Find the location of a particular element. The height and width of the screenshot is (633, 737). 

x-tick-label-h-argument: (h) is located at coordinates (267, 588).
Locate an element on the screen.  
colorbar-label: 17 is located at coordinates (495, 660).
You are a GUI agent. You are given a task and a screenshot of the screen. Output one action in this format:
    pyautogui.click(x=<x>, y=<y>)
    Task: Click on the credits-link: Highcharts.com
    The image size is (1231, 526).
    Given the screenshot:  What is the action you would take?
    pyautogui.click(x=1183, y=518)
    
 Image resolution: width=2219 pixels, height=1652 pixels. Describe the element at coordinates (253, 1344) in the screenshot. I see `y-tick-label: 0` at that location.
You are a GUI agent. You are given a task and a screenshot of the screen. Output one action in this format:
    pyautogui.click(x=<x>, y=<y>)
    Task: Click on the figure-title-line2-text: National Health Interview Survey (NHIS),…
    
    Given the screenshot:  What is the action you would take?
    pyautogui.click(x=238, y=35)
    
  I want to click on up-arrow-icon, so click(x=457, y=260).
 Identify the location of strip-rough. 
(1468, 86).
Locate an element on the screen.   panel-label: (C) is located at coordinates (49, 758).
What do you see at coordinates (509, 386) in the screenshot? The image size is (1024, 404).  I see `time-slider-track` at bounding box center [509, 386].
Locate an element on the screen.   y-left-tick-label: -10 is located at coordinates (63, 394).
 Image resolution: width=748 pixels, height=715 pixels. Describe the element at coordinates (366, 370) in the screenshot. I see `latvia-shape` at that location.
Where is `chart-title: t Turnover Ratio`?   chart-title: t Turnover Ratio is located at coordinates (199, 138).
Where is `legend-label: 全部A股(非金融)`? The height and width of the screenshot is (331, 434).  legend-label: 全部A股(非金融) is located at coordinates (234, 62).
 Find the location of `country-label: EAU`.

_____

- _What the exercise asks_:
Please convert the records starting at the line containing "coordinates (49, 758)." and ending at the line containing "What do you" into a two-column CSV with the headers input and output. Give one row per record, with its text in input and its answer in output, each in a single quoted field and any line breaks replaced by spaces.

- _Task solution_:
input,output
"Locate an element on the screen.","panel-label: (C) is located at coordinates (49, 758)."
"What do you see at coordinates (509, 386) in the screenshot? The image size is (1024, 404).","I see `time-slider-track` at bounding box center [509, 386]."